(begin)
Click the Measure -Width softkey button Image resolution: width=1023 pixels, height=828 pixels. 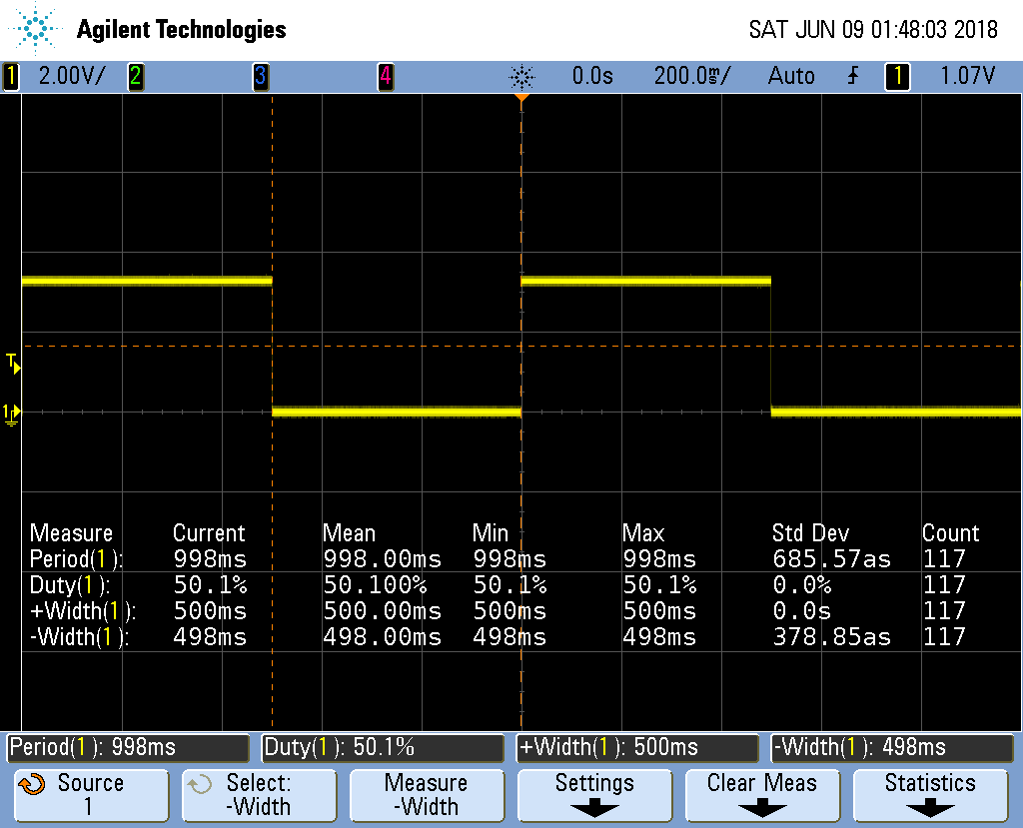pyautogui.click(x=427, y=795)
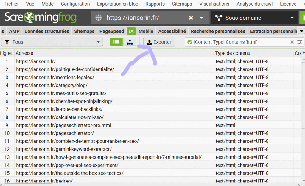Open the Configuration menu
305x186 pixels.
coord(75,4)
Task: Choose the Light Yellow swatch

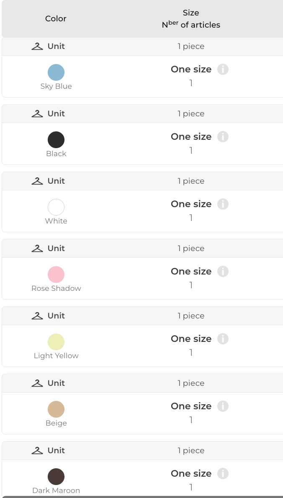Action: [x=56, y=342]
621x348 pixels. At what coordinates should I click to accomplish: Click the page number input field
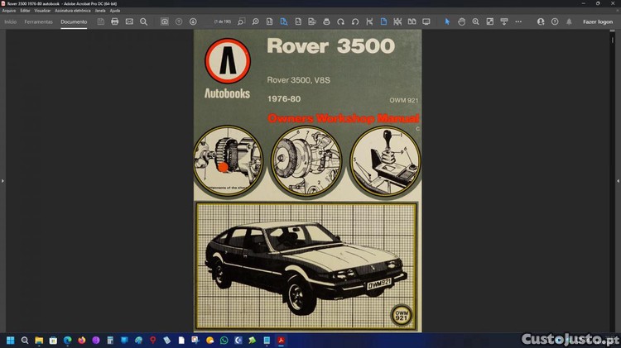[223, 21]
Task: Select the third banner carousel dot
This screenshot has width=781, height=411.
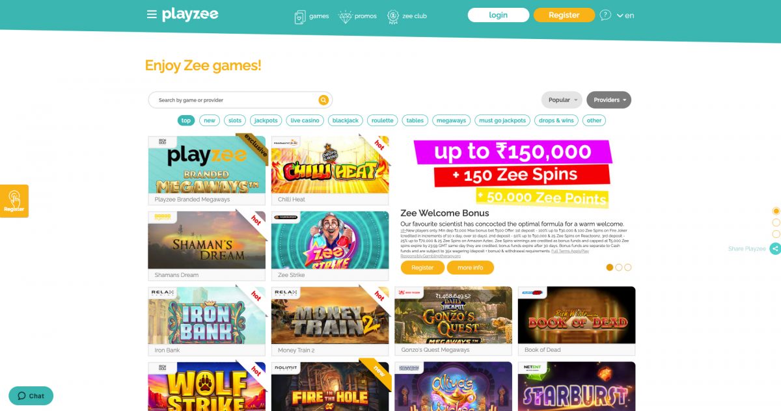Action: tap(628, 267)
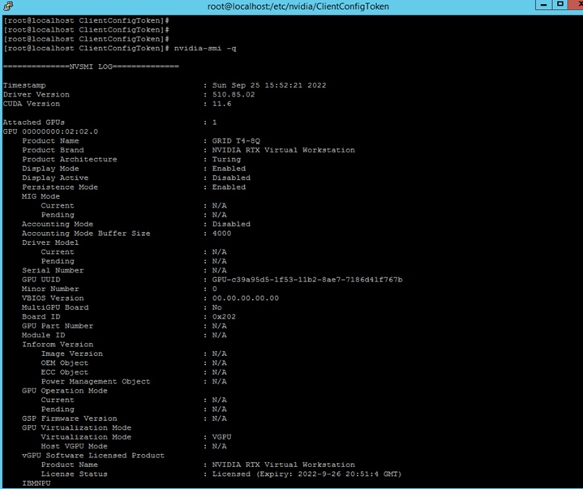This screenshot has width=583, height=489.
Task: Open the PuTTY system menu icon
Action: pos(8,6)
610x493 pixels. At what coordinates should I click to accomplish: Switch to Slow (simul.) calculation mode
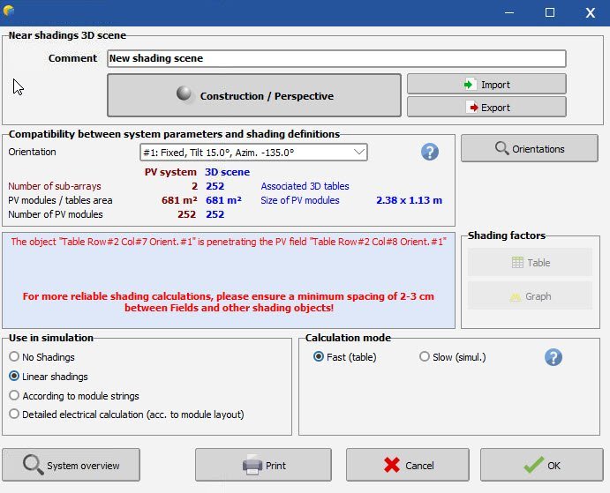click(425, 357)
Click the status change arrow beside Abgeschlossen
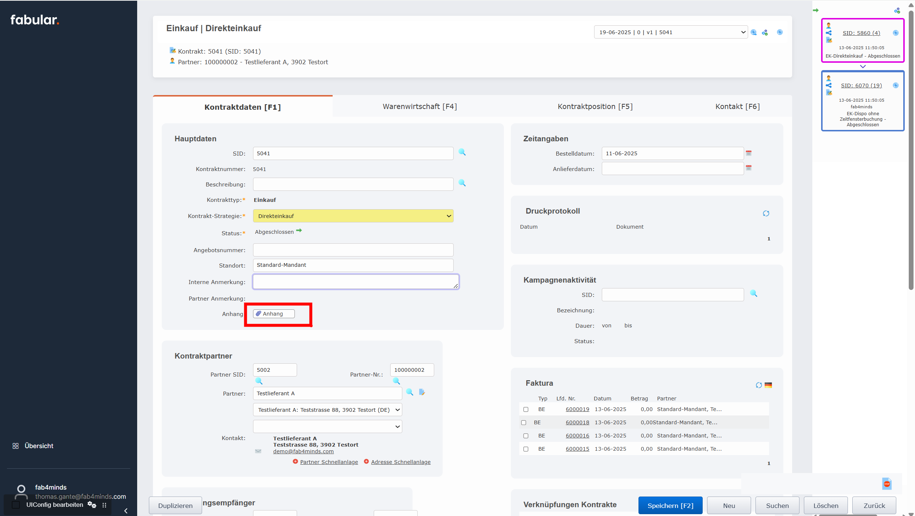 (299, 231)
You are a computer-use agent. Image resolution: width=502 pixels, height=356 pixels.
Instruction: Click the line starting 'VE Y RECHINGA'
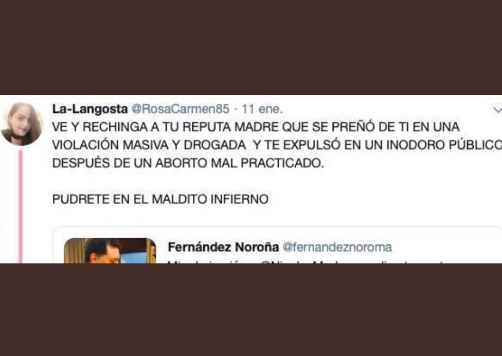[256, 127]
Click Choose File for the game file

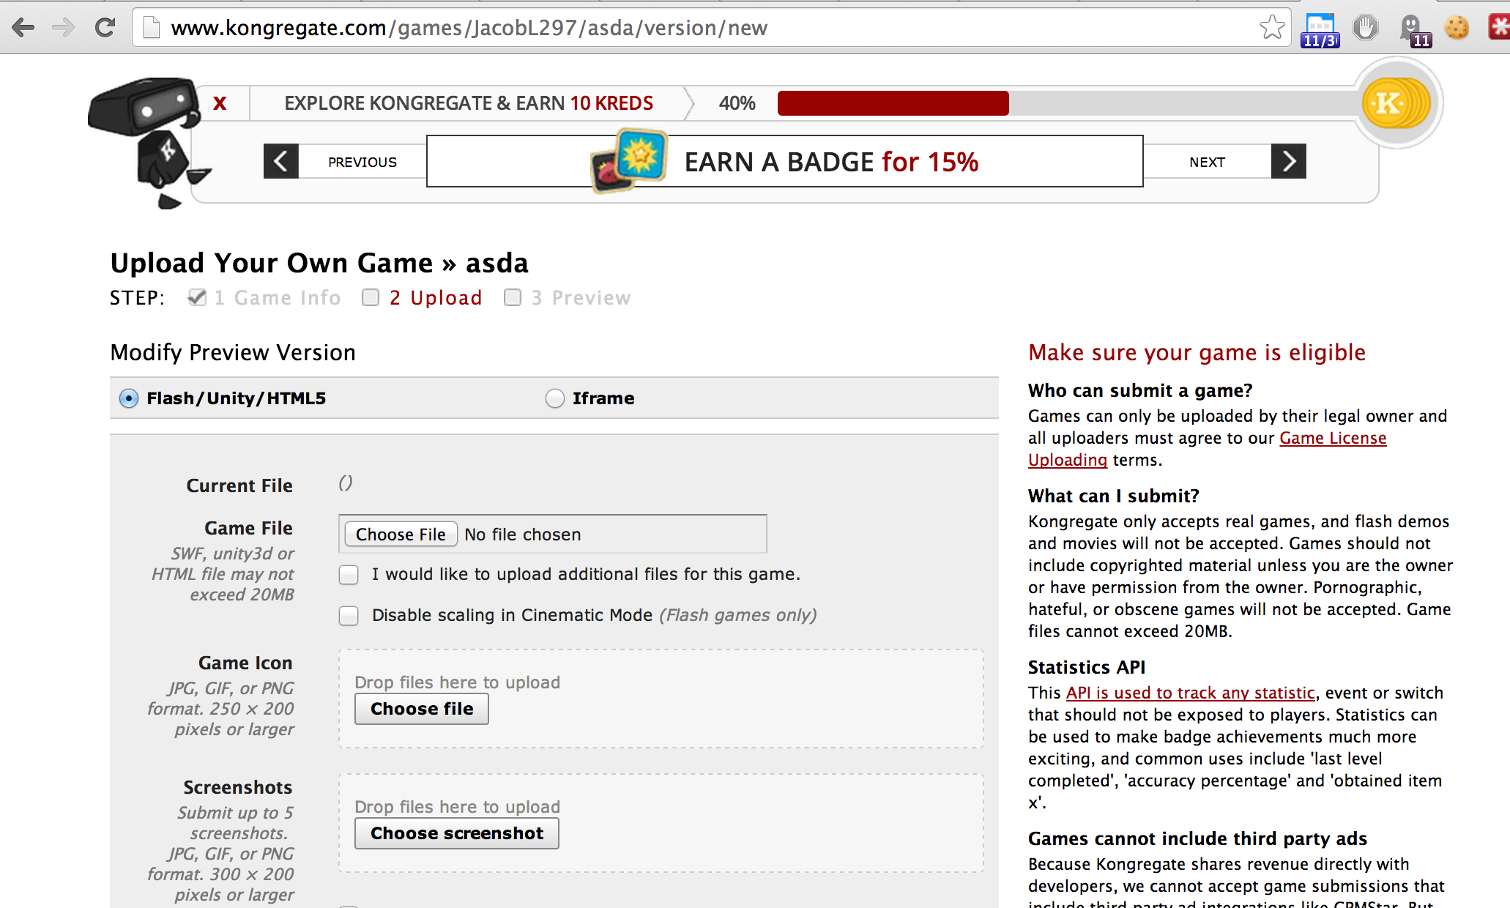pyautogui.click(x=401, y=535)
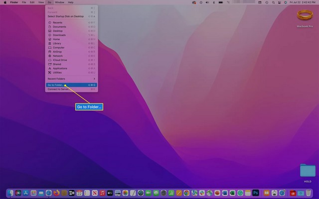Open the iCloud Drive menu entry
The width and height of the screenshot is (319, 199).
tap(60, 60)
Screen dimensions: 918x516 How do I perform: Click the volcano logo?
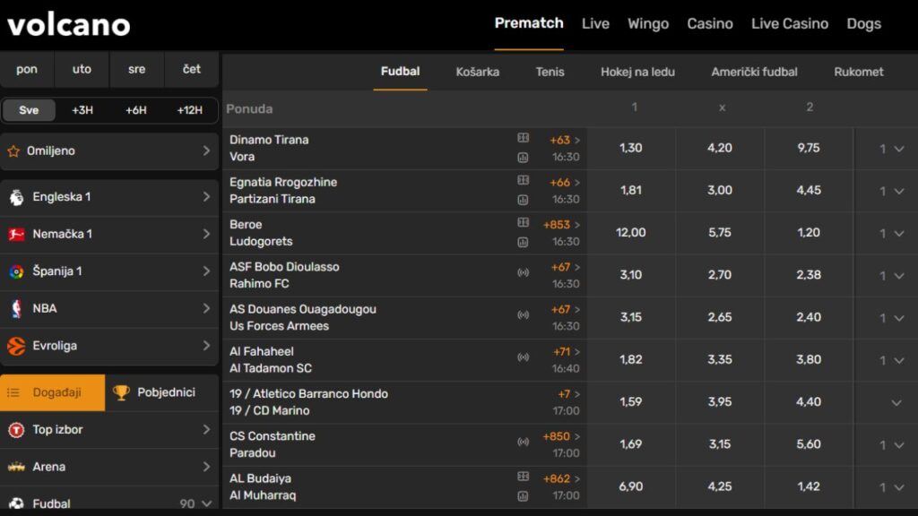coord(69,25)
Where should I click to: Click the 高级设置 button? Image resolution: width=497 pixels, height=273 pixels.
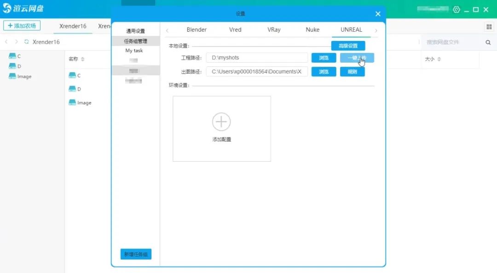(x=348, y=46)
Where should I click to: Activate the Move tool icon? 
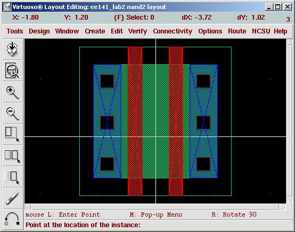12,177
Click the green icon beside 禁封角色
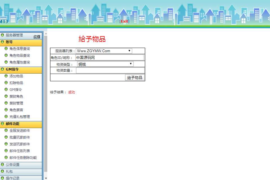Image resolution: width=270 pixels, height=180 pixels. pos(6,96)
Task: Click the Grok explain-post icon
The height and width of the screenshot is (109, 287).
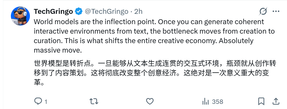Action: pyautogui.click(x=263, y=11)
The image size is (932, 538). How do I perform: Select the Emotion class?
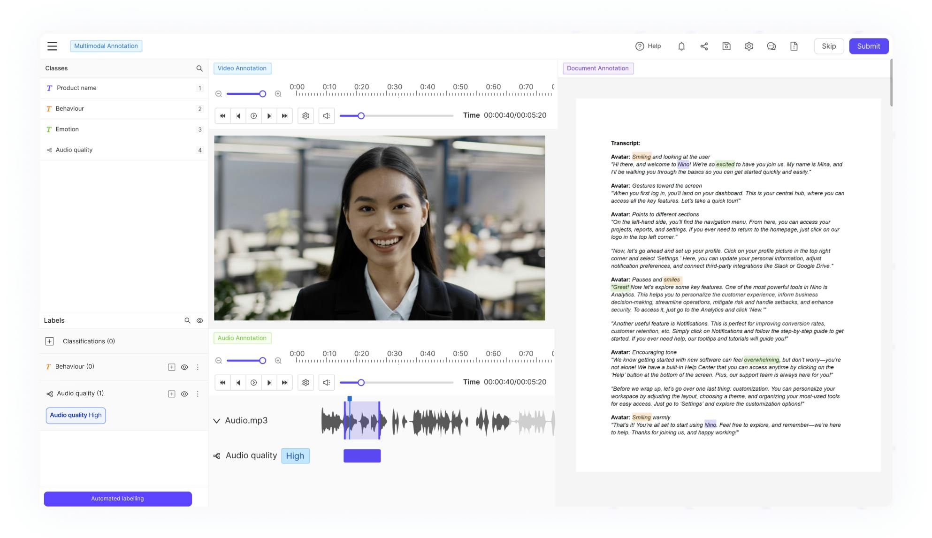67,129
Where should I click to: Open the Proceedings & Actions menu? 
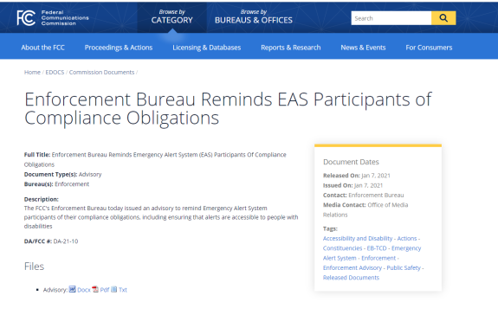tap(119, 48)
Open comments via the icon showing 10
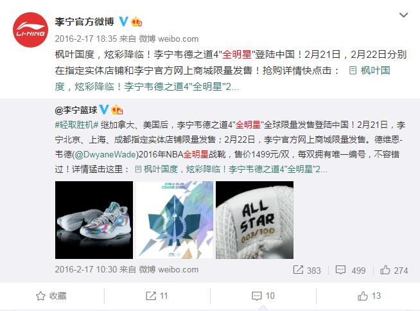Image resolution: width=420 pixels, height=311 pixels. 263,296
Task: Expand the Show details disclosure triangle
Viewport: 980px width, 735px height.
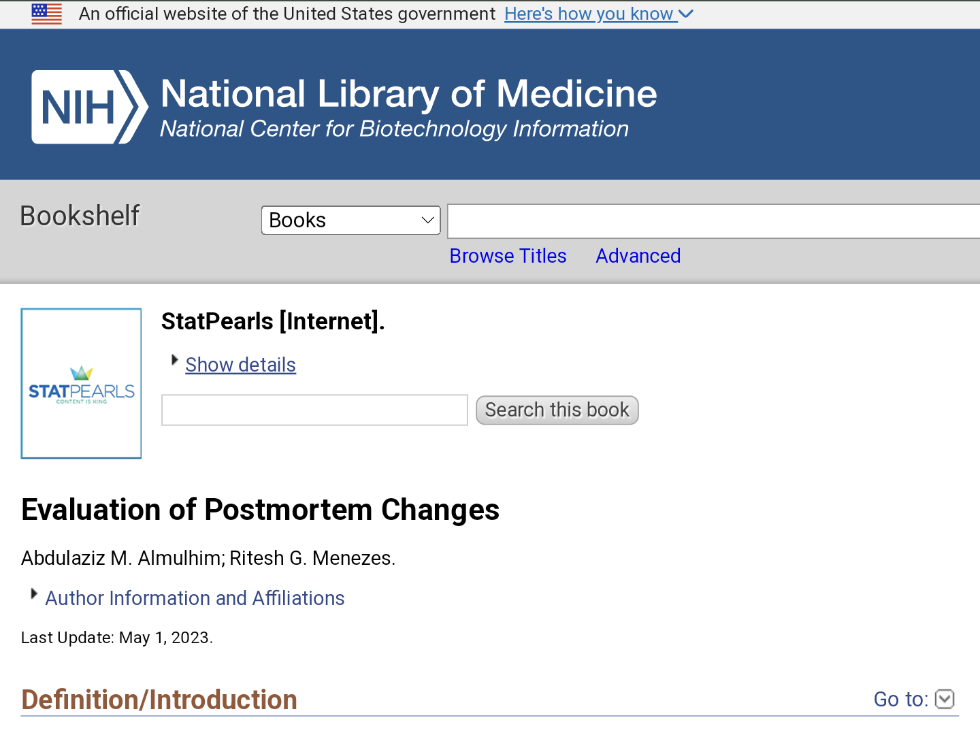Action: tap(174, 360)
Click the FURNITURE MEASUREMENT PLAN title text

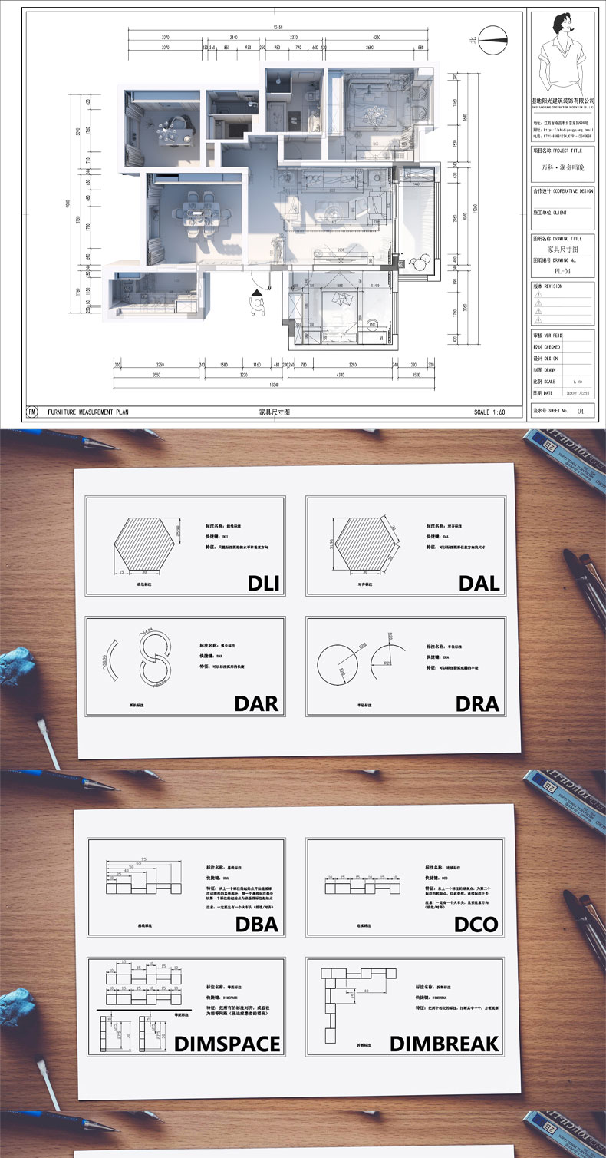88,412
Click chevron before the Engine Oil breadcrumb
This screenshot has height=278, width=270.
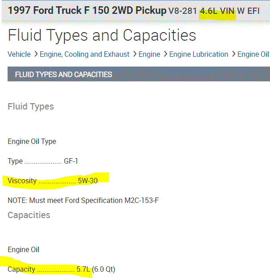point(233,55)
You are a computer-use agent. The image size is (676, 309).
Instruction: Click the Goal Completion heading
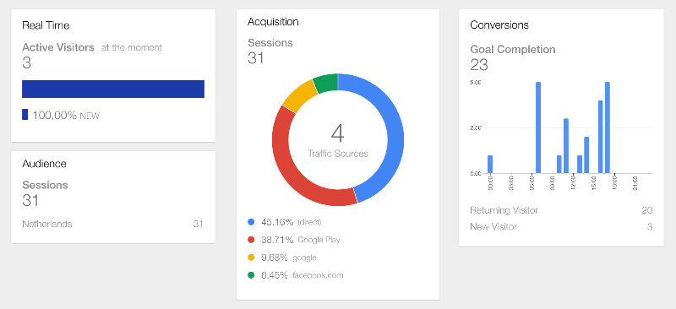[513, 50]
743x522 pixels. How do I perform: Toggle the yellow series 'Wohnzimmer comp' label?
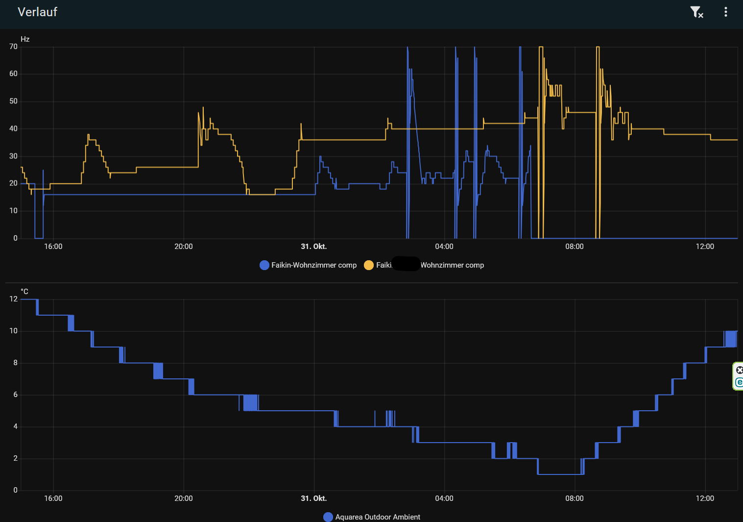452,265
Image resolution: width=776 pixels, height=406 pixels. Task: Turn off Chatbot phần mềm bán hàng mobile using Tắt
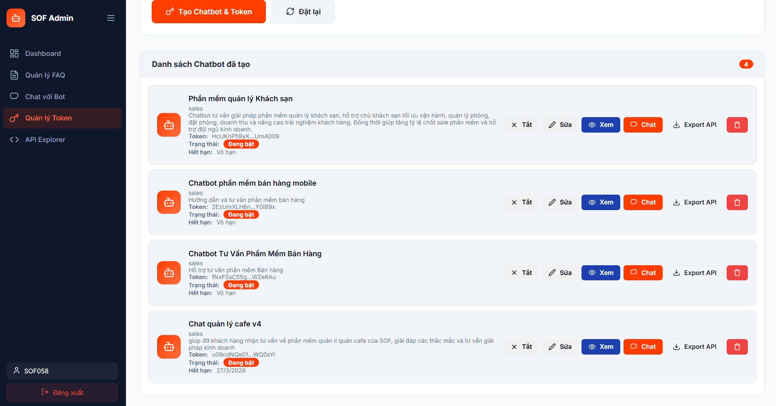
(end)
## Your task:
Reproduce verbatim everything from the row containing "Open comments via the icon showing 10" down to the last of the rows, omitting the pictures.

## Expected answer:
Open comments via the icon showing 10
Image resolution: width=420 pixels, height=311 pixels. 263,296
Task: Expand the Show details disclosure triangle
Viewport: 980px width, 735px height.
Action: tap(174, 360)
Click the FURNITURE MEASUREMENT PLAN title text

88,412
Click chevron before the Engine Oil breadcrumb
This screenshot has height=278, width=270.
point(233,55)
You are a computer-use agent. The image size is (676, 309).
Instruction: Click the Goal Completion heading
[513, 50]
743x522 pixels. How do I perform: Toggle the yellow series 'Wohnzimmer comp' label?
452,265
Image resolution: width=776 pixels, height=406 pixels. Task: Turn off Chatbot phần mềm bán hàng mobile using Tắt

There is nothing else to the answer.